A new memristor integration could revolutionize AI hardware, enabling ultra-dense, energy-efficient chips that mimic the human brain’s architecture—overcoming long-standing barriers in scale and performance.

Researchers at the Daegu Gyeongbuk Institute of Science and Technology (DGIST) have achieved a significant milestone in semiconductor technology by developing a wafer-scale memristor integration process, potentially paving the way for AI chips that mimic the human brain.
The team, led by Professor Sanghyeon Choi from DGIST’s Department of Electrical Engineering and Computer Science, published their findings in Nature Communications, showcasing a method that overcomes long-standing barriers in memristor production. Memristors, which can store information by remembering the current that flows through them, are seen as a promising alternative to conventional semiconductors for next-generation AI systems.
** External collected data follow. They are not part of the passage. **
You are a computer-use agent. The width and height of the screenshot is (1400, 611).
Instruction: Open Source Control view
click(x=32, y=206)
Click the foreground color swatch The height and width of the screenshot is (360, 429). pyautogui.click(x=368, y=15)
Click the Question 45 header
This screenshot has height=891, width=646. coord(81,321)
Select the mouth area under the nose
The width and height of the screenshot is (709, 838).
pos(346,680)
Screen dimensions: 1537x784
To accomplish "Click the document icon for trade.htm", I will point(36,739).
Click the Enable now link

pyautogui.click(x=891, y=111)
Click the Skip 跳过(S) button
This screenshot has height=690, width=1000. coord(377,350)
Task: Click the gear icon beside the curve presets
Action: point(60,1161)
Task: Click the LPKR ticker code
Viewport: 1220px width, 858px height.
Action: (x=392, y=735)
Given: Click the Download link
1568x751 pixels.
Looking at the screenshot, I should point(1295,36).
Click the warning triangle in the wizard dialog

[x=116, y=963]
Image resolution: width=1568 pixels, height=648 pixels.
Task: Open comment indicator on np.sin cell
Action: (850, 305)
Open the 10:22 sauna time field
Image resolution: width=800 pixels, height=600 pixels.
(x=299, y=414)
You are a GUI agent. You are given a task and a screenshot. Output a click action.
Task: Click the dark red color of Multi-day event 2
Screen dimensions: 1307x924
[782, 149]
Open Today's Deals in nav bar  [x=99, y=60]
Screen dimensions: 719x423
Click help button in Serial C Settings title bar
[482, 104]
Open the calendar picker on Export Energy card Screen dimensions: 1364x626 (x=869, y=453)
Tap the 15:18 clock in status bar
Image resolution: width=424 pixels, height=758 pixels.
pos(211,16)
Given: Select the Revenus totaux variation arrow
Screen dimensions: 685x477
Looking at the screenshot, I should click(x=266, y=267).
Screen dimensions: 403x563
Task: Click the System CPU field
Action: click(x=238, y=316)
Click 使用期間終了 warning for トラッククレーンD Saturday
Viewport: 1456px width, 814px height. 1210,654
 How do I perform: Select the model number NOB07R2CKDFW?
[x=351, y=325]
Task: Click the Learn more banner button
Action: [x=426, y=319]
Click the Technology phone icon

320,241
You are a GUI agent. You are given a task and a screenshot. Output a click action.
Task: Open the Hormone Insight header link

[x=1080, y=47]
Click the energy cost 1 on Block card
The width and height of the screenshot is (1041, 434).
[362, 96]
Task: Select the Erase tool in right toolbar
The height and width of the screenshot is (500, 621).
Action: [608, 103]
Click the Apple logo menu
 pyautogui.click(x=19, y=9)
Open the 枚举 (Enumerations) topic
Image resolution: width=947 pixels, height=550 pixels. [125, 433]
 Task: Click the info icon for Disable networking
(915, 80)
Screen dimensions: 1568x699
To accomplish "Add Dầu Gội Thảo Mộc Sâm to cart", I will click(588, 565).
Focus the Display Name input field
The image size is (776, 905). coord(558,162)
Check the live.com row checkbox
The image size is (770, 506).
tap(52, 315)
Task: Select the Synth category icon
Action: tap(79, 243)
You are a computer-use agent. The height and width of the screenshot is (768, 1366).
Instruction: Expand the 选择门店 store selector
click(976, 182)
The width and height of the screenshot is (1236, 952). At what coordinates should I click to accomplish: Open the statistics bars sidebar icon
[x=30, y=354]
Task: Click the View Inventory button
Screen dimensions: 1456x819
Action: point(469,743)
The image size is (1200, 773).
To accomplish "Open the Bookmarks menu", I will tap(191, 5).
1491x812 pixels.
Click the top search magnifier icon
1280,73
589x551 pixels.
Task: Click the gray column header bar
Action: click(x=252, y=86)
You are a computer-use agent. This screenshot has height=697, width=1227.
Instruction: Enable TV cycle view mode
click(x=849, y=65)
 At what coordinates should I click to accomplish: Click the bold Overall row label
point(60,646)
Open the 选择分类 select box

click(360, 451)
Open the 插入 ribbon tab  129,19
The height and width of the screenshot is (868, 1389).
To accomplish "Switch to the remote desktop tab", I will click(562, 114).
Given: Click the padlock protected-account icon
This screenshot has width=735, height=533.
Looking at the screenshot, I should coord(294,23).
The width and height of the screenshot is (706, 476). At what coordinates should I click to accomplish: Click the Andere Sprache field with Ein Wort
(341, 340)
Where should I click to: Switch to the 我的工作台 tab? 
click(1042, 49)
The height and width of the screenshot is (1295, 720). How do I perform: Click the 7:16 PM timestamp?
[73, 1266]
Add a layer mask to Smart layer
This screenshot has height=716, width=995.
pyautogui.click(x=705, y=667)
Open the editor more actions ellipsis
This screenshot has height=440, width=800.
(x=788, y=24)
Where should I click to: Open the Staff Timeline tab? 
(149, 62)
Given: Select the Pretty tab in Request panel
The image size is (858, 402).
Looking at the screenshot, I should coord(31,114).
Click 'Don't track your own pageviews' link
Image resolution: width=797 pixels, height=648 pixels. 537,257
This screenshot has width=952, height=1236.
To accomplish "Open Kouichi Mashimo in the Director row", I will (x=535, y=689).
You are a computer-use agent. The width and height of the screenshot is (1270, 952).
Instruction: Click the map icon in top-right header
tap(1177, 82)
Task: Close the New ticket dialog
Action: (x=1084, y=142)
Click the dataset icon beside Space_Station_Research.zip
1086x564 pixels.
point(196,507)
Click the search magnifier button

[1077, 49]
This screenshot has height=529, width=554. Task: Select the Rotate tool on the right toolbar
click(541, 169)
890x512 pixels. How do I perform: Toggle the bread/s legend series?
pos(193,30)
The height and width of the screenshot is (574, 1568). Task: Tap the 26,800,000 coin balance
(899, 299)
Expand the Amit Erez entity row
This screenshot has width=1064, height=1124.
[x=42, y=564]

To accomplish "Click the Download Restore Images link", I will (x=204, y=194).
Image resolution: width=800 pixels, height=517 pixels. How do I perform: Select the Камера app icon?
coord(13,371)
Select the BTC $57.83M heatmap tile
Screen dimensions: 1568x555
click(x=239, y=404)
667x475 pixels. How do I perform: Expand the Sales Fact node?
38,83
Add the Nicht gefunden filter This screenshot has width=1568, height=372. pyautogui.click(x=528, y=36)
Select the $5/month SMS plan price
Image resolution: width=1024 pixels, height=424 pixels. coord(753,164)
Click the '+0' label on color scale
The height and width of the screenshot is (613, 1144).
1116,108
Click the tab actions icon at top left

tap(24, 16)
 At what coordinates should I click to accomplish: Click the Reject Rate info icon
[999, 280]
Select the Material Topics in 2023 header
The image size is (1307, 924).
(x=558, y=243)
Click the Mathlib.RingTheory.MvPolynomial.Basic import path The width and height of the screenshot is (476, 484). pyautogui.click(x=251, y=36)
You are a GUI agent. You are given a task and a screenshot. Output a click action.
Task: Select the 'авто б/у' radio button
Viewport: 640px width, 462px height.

Unlike standard chips that separate memory and computation, memristors can perform both simultaneously, enabling higher efficiency in a smaller footprint.
While memristors have been demonstrated in small-scale experiments, scaling up has been difficult due to process complexity, low yield, voltage drops, and current leakage. By collaborating with Dr. Dmitri Strukov’s group at UC Santa Barbara, Choi’s team implemented a co-design strategy integrating materials, device architecture, circuits, and algorithms. This approach allowed them to fabricate a memristor crossbar circuit on a 4-inch wafer with a remarkable 95% yield, without relying on complex manufacturing steps.
The study also demonstrated a 3D vertical stacking structure, which could allow memristor-based circuits to expand into large-scale AI computing systems. When applied to spiking neural networks, the technology showed both high efficiency and stable performance, highlighting its potential for practical AI workloads.
Human brains, with roughly 100 billion neurons and 100 trillion synapses, manage massive amounts of data with extreme energy efficiency. Current AI semiconductors fall short in density and power efficiency. Memristors, particularly in a crossbar configuration, can store dozens of times more information in the same area than traditional SRAM, making them ideal candidates for brain-inspired AI chips.
Professor Choi emphasized that this research marks a significant advance in overcoming previous integration limitations, suggesting that the work could form the foundation of next-generation semiconductor platforms capable of supporting highly efficient, large-scale AI computation.